Sprite animation system design
I am re-working the sprite system in my Direct3D 3D engine and my XNA 2D tile engine. There are a few API-centric questions that I would like some input on.
The sprite system is composed of a sprite frame object, an animation object and a sprite object. A sprite frame is composed of normalized rectangle coordinates and texture ID information. A sprite animation is a collection of sprite frames. Each sprite then is a collection of sprite animation objects that are called animation tracks. Each track is assigned an integer ID so they can be played, stopped, etc.
My question is when adding an animation track to a sprite I have two options. I can allow the client to pass in the animation or I can have them pass in an animation name, grab the animation object from a collection in the engine and add it to the sprite.
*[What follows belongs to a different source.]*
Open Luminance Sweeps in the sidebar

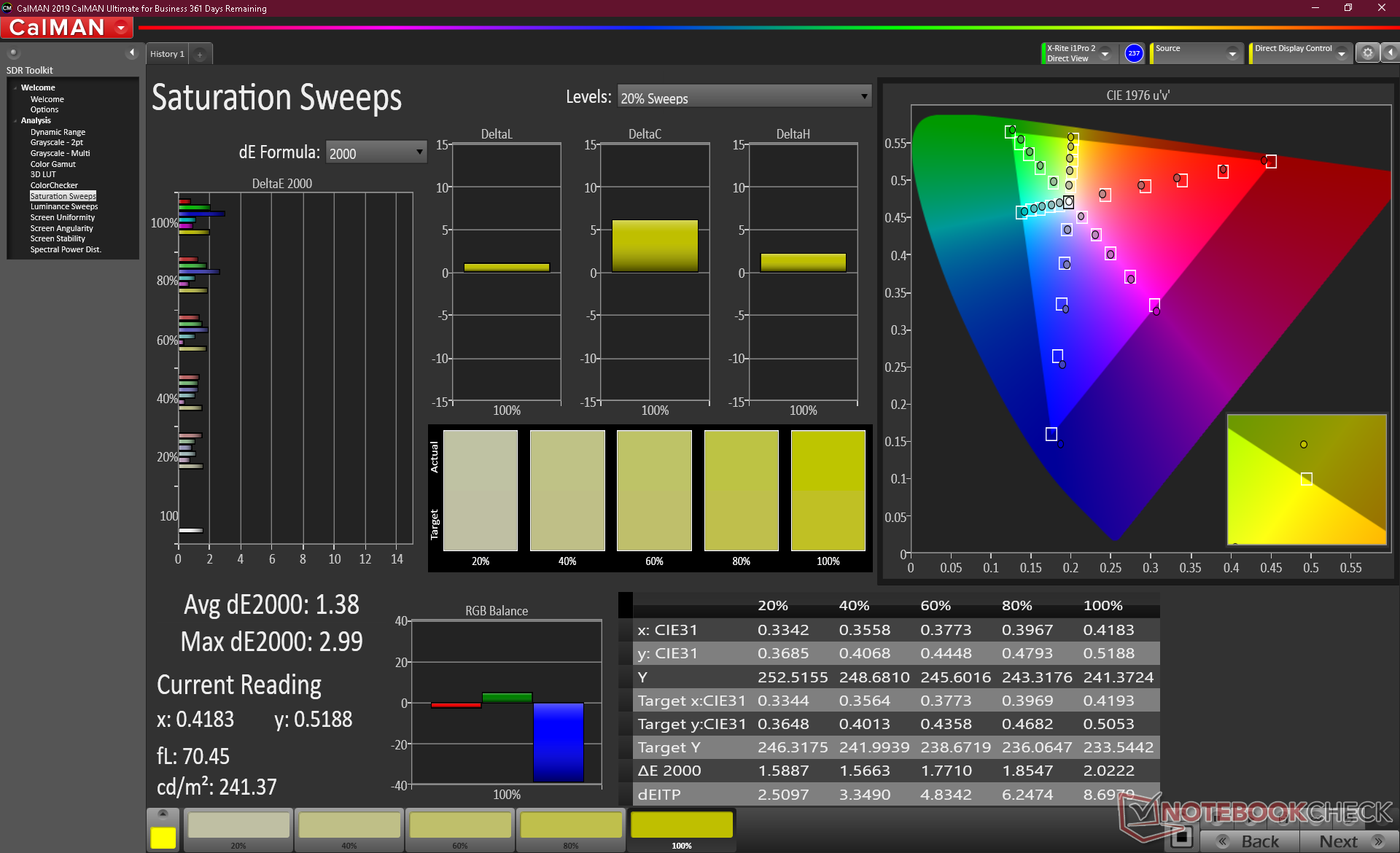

Should the engine maintain the collection of animation objects or should I leave this up to the client? The less memory the engine manages the better in my book. I'm currently opting for letting the client worry about this since it does not feel like a responsibility the engine should have.
So in short:
bool Sprite::AddTrack(unsigned int trackID,Animation &animation)
or
bool Sprite::AddTrack(unsigned int trackID,const char *pAnimationName);
Often I find myself wanting to maintain this type of data in the engine but lately I've come to the realization that it might not be the engine's responsibility to do so. When the engine does not maintain this data and/or is not responsible for cleaning it up the engine code becomes much simpler and results in much fewer edge cases and cleanup related issues....at the expense of being a bit more unfriendly to the client.